DatabricksでMLflowのChatModelを使ってみる

Posted at 2025-02-15

ここ数年のMLflowの進化が激しすぎて、おっさんついていくの大変です。

Models From Codeや今回のChatModelのようにLLMやエージェントをMLflowで管理できるようにするための新機能が目白押しです。

ChatModelに関しては、先人がすでに色々試されています。

この辺り、私は全然追えていなかったので、今更ではありますがチュートリアルを翻訳しました。

で、上のチュートリアルを動かそうとして詰まっていたのですが、ようやく動きました。

チュートリアルでは、MLflowフレーバーを持たないOllamaを使っているので、そちらを動かすところからです。

上の @isanakamishiro2 さんがOllamaもすでに動かされていたので、参考にさせていただきます。毎度ありがとうございます。

シェルで以下を実行するだけでOllamaが起動します。

%sh
curl -fsSL https://ollama.com/install.sh | sh

>>> Installing ollama to /usr/local
>>> Downloading Linux amd64 bundle
######################################################################## 100.0%
>>> Creating ollama user...
>>> Adding ollama user to video group...
>>> Adding current user to ollama group...
>>> Creating ollama systemd service...
>>> Enabling and starting ollama service...
Created symlink /etc/systemd/system/default.target.wants/ollama.service → /etc/systemd/system/ollama.service.
WARNING: Unable to detect NVIDIA/AMD GPU. Install lspci or lshw to automatically detect and install GPU dependencies.

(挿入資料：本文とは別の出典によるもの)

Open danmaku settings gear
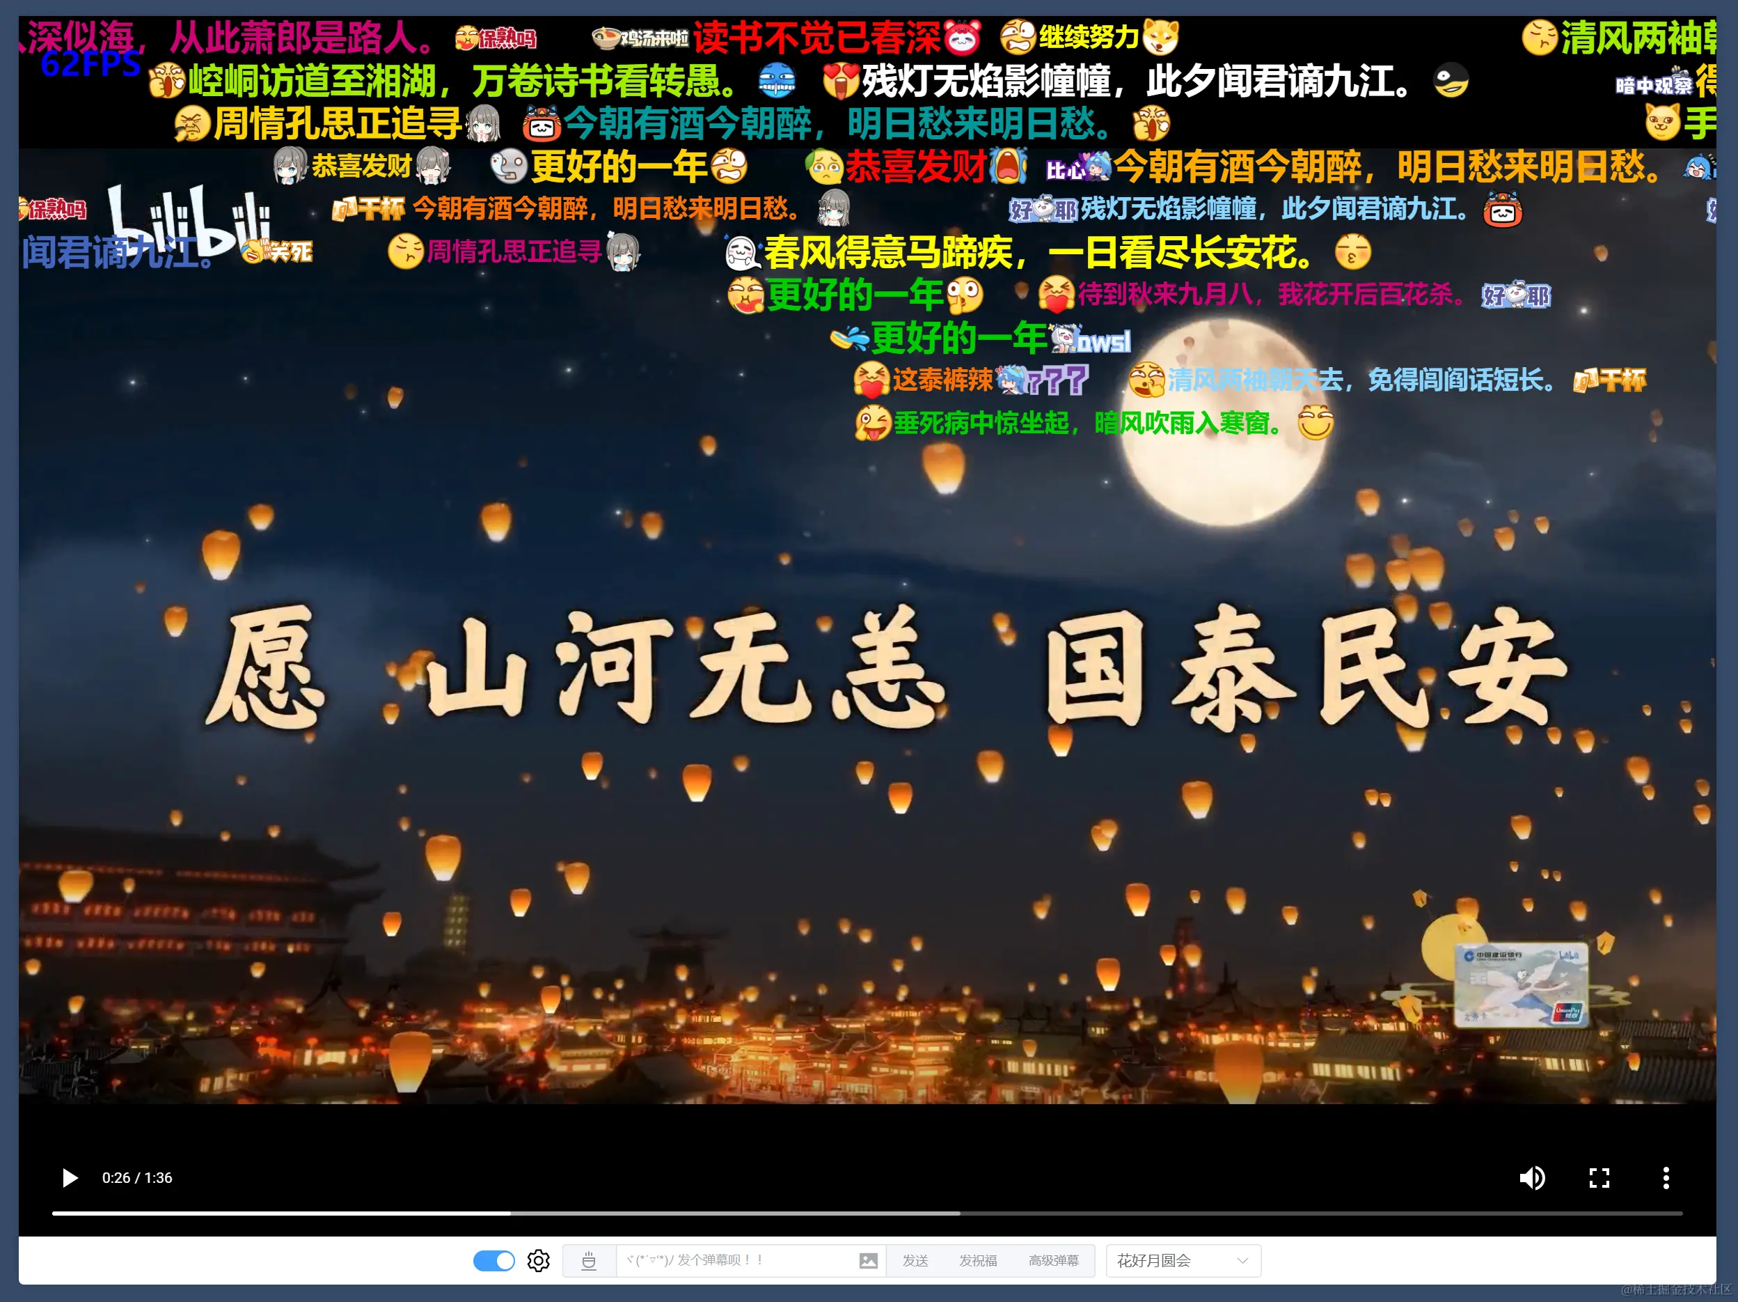Viewport: 1738px width, 1302px height. [x=538, y=1261]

ライブラリをインストール、MLflowは最新にします。

%pip install ollama
%pip install -U mlflow
dbutils.library.restartPython()

llama3.2:1bをダウンロードします。

import ollama
ollama.pull('llama3.2:1b')

ProgressResponse(status='success', completed=None, total=None, digest=None)

動作確認します。optionsがあるとエラーになるのでコメントアウトしています。

import ollama
from ollama import Options
from rich import print

response = ollama.chat(
    model="llama3.2:1b",
    messages=[
        {
            "role": "user",
            "content": "What is MLflow Tracking?",
        }
    ],
    #options=Options({"num_predict": 25}),
)

print(response)

ChatResponse(
    model='llama3.2:1b',
    created_at='2025-02-15T22:53:35.014169842Z',
    done=True,
    done_reason='stop',
    total_duration=7032509619,
    load_duration=3203765726,
    prompt_eval_count=31,
    prompt_eval_duration=418000000,
    eval_count=367,
    eval_duration=3409000000,
    message=Message(
        role='assistant',
        content="MLflow Tracking (MFT) is an open-source platform for managing and tracking machine learning 
experiments, including training data, model evaluation, hyperparameter tuning, and model deployment. It's a part of
the larger MLflow ecosystem, which provides a comprehensive framework for reproducibility, collaboration, and 
automation in machine learning.\n\nWith MFT, you can track various aspects of your machine learning workflow, such 
as:\n\n1. **Experiment metadata**: Store information about the experiment, including its name, description, 
authors, and tags.\n2. **Run metadata**: Track details about each run, like input data, computational resources, 
and execution times.\n3. **Model performance**: Record metrics for model evaluation, training, and testing, such as
accuracy, precision, recall, and F1 score.\n4. **Hyperparameter tuning**: Store information about hyperparameters 
optimized during the experiment, including their values and ranges.\n5. **Model deployment**: Track deployments to 
different environments, like cloud services or on-premises infrastructure.\n\nMFT provides a standardized way of 
sharing and referencing experiments across teams, organizations, and applications. It supports various data 
formats, such as CSV, JSON, and TensorFlow checkpoints, making it easy to import and export experiment metadata 
from other tools.\n\nSome key benefits of using MFT include:\n\n* **Reproducibility**: Easily reproduce experiments
by restoring the necessary information.\n* **Collaboration**: Share experiments with team members or stakeholders 
through public repositories.\n* **Automation**: Automate tasks like data preparation, model serving, and monitoring
using MLflow's built-in APIs.\n* **Improved accountability**: Track changes to experiment metadata and 
dependencies.\n\nWhile MFT is primarily designed for machine learning workflows, it can be used with any type of 
experiment or research project that involves Python, TensorFlow, or other popular machine learning frameworks.",
        images=None,
        tool_calls=None
    )
)

ChatModelを拡張したカスタムのSimpleOllamaModelを実装して、ollama_model.pyとして保存します。これをModels From CodeアプローチでMLflowにロギングします。あと、ここではオリジナルのコードからreturn ChatCompletionResponseの中身を変更しています。後で説明します。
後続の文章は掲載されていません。